Home / Thriller / MEREKA BEBAS KETIKA KALIAN MATI / BAB 3: Sosok Tanpa Kepala

Share

BAB 3: Sosok Tanpa Kepala

Author: WiRahayuSsi
last update Last Updated: 2022-01-13 11:55:26

Di bawah pohon dengan daun yang cukup lebat, sesosok wanita yang sepertinya tidak asing terlihat duduk sambil manikmati indahnya danau dengan air terjun kecil tepat di sebelahnya.
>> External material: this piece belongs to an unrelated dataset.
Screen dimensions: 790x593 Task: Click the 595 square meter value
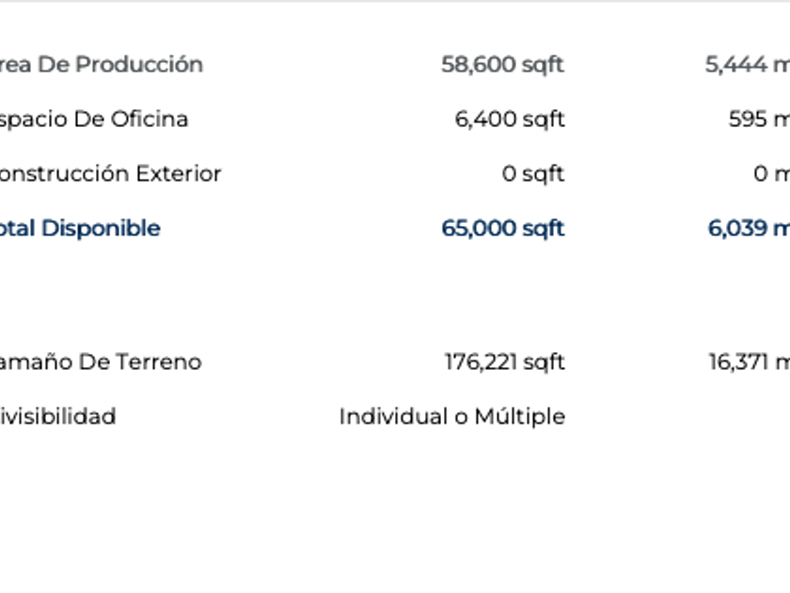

Di antara rinai pepohonan dalam hutan, sangat tentram dengan hanya gemarcik air yang mengisi heningnya suasana.

Cantigi pelan tetapi pasti melangkah mendekati sosok wanita itu. Hawa dingin khas dataran tinggi mulai memeluk erat tubuhnya. Semakin dekat jarak dengan sosok wanita itu, tubuh Cantigi semakin bergetar karena dinginnya.

Keraguan mulai muncul ketika Cantigi dan sosok wanita itu hanya berjarak tujuh langkah saja. Cantigi baru sadar ada serigala yang mencoba mendekati sosok wanita itu juga.

“HEI! AWAS!!!”

Cantigi berusaha memperingatkan sosok wanita itu. Namun, Cantigi tidak dapat bersuara. Sekeras apapun Cantigi berteriak, tetap saja tidak ada suara yang berhasil dikeluarkannya. Terlambat, serigala itu sudah menerjang sosok wanita itu. 

Seperti biasa, kali ini pun mimpi buruk Cantigi kembali. Baru tidur satu jam, namun harus terbangun karena mimpi buruk yang sama. Cantigi pun hanya bisa mengerjap-ngerjapkan matanya.

Kemudian, dari luar tenda terdengar suara langkah kaki. Anehnya, langkah kaki itu seperti hanya berputar-putar saja di sekitar tenda mereka. Cantigi pun berinisiatif untuk keluar melihatnya.

Jarinya baru memegang resleting pintu tenda, tiba-tiba pundak Cantigi ditepuk dari belakang.

“Mau ke mana?” Jhagad bertanya sambil mengusap matanya.

“Duh, bikin kaget saja kau, Gad!” Cantigi menghela napas panjang dengan ekspresi yang lega namun kesal.    

“Ssst… Itu ada suara langkah kaki daritadi, aku mau lihat,” ucap Cantigi sambil meletakkan jari telunjuk di depan mulutnya dan hendak melanjutkan membuka resleting tenda.

Namun, belum sampai resleting tenda terbuka lebih lebar, Jhagad menghentikannya.

“Tunggu, kupikir itu bukan ide yang bagus, Gi.”

“Kau takut?” kata Cantigi sambil memasang ekspresi sebal.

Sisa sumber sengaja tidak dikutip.